SUPPLIED TEXT:
┄┄┄┄┄┄┄┄┄┄┄┄┄┄┄┄┄┄┄┄
Analysis: %files hash contains a k/v pair, key of the script pathname, value of undef. It is the value which triggers the false positive (restart service), because if(grep {!defined($_) || $_ > $ps->start + $tolerance} values %files) covers this situation (the !defined($_) is what's causing it).

I'm incredibly confused by what this statement is trying to do. It's iterating over all the values in %files (so, a single undef value). The grep conditional will then match true on !defined($_) (because value undef); the $_ > $ps->start + $tolerance test isn't executed (due to the || operator) -- but even it were, if (undef > 1670368936) is still valid (and non-warning-emitting) Perl code; it proves false.

The one thing I have yet to answer is: should %files hash actually have a valid number instead of undef? Is that the bug here? Or is that normal considering this situation?

Clearly further analysis is needed, but seeing this overall logic path is making me question what the intention is/was.

Commit 2c74dc03 recently touched this code (to add support for tolerance), but does not appear to be at fault. We must go back further using git blame 2c74dc03^ NeedRestart.pm. Lo and behold we find adb008eb:

commit adb008eb7a103ddb1fcfffe4acfdca615cc566c4
Author: Thomas Liske <thomas@fiasko-nw.net>
Date:   Tue Dec 9 23:47:30 2014 +0100

    Handle script files without timestamp as obsolete files.
┄┄┄┄┄┄┄┄┄┄┄┄┄┄┄┄┄┄┄┄
EXTRACTED RECORDS:
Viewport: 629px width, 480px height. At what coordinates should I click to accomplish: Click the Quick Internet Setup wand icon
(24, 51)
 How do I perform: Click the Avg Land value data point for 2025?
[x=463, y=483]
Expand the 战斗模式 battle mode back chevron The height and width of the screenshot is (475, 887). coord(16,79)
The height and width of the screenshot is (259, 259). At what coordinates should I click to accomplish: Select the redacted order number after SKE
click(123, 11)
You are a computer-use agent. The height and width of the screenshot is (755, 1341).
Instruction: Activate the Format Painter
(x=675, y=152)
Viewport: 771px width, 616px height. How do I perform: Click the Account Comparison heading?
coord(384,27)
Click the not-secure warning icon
┄┄┄┄┄┄┄┄┄┄┄┄┄┄┄┄┄┄┄┄
STATED TASK 1:
In the NeedRestart.pm analysis, which commit recently touched the code to add support for tolerance?
STATED TASK 2:
Return the passage of the NeedRestart.pm analysis word for word, starting with "The one thing" and going on through "considering this situation?".

CORRECT RESULT 1:
Commit 2c74dc03

CORRECT RESULT 2:
The one thing I have yet to answer is: should %files hash actually have a valid number instead of undef? Is that the bug here? Or is that normal considering this situation?